Task details: Leaving out the images, return the data below exactly as it is written.

[Opening Input material section]

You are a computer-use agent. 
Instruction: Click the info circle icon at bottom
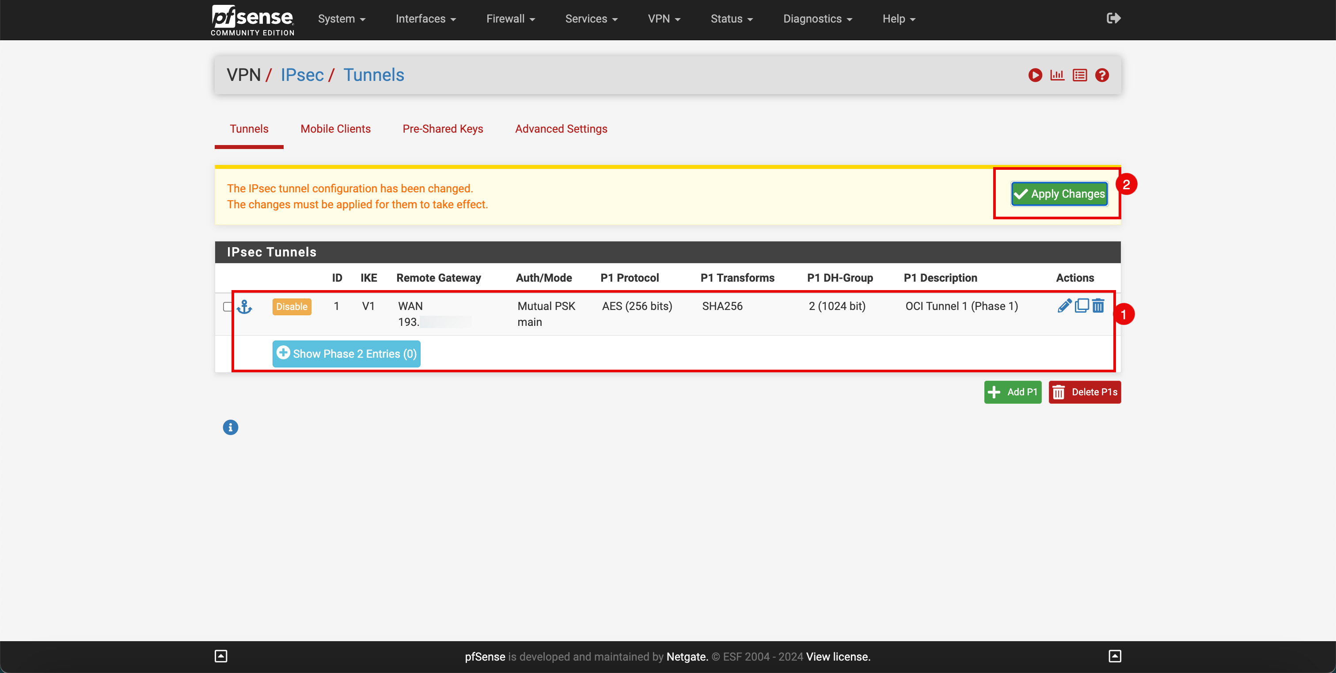(x=230, y=427)
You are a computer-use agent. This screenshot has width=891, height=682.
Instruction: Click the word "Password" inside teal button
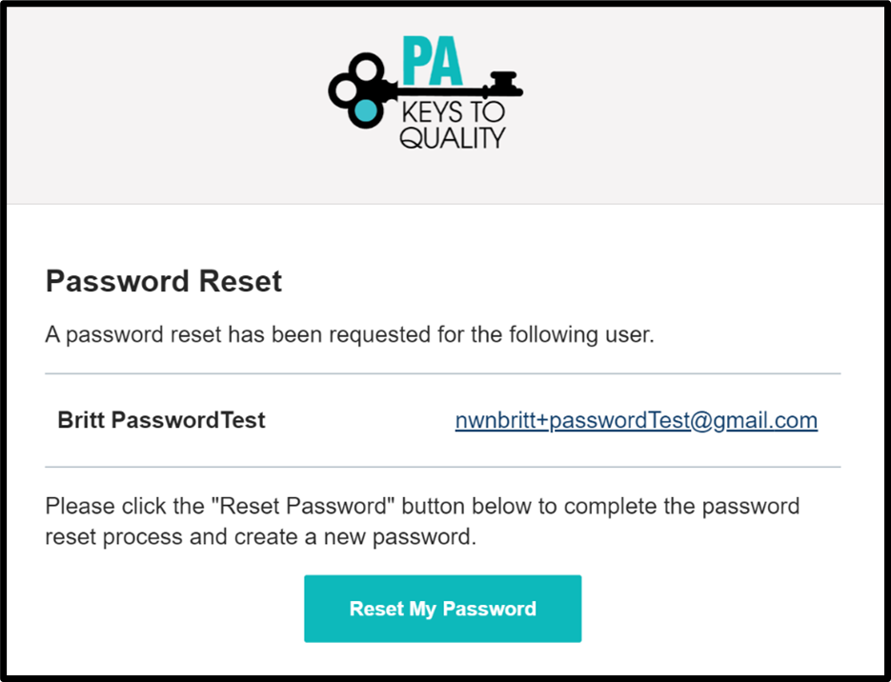(489, 609)
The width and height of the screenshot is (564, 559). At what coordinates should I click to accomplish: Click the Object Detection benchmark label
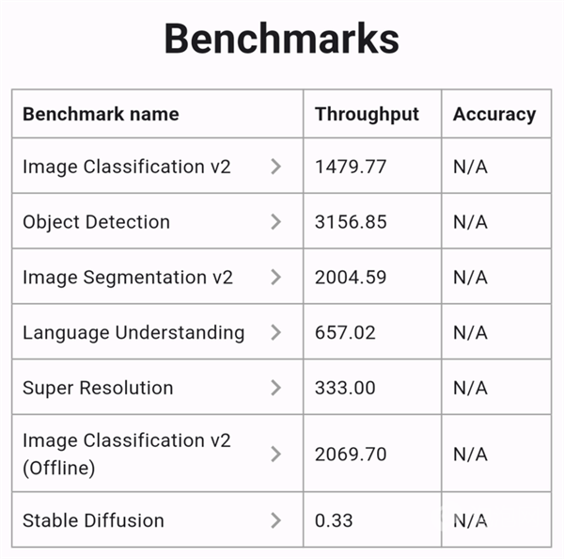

[Closing Input material section]

Output below:
You are a computer-use agent. 
Instruction: Click the info circle icon at bottom
(x=230, y=427)
You are a computer-use agent. This screenshot has width=891, height=682.
Instruction: Click the word "Password" inside teal button
(489, 609)
The width and height of the screenshot is (564, 559). At what coordinates should I click to accomplish: Click the Object Detection benchmark label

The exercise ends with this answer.